• Recorded information:

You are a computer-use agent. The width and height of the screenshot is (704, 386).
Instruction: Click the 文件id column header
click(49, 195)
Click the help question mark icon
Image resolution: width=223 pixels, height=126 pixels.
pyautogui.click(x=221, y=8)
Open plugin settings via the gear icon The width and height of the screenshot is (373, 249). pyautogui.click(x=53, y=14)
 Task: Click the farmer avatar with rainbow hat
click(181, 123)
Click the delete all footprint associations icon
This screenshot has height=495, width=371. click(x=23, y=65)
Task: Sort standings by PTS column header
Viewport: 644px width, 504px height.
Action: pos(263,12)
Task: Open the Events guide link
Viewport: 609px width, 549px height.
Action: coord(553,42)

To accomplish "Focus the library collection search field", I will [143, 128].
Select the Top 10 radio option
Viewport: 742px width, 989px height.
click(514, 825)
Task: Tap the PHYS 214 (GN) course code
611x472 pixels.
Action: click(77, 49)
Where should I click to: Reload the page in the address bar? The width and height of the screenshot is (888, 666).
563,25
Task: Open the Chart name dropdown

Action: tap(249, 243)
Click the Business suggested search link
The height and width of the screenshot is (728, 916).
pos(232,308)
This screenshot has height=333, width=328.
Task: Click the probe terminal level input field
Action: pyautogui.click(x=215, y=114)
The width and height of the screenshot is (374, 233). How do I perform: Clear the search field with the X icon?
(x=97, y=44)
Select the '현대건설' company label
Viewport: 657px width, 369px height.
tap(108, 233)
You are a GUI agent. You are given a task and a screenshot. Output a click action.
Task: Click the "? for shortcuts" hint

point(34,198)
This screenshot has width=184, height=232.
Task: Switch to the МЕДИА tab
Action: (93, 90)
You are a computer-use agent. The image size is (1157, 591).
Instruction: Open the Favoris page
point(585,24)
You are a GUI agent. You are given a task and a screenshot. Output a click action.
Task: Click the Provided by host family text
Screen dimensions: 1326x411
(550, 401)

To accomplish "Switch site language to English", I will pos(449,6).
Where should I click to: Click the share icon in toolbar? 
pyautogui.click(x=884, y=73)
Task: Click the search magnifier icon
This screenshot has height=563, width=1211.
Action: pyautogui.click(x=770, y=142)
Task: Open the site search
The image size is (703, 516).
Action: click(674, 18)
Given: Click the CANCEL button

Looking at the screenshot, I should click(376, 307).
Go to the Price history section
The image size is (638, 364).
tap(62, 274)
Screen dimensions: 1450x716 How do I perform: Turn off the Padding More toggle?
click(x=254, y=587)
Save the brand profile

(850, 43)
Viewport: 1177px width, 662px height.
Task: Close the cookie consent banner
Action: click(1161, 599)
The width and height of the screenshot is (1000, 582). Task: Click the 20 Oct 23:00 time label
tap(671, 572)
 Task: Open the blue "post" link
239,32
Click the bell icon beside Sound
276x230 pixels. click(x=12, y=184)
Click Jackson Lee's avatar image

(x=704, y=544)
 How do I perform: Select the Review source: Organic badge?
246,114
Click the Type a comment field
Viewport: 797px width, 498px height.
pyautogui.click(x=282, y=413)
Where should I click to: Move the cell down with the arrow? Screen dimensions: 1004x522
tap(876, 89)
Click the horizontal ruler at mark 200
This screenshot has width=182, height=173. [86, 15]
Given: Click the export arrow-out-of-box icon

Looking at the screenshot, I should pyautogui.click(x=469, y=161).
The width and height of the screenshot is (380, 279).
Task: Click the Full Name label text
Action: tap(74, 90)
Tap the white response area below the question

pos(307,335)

• Exercise:
Within the data above, filter for lines containing the word "site" and copy each one.

• The completed task:
To accomplish "Switch site language to English", I will pos(449,6).
Task: Open the site search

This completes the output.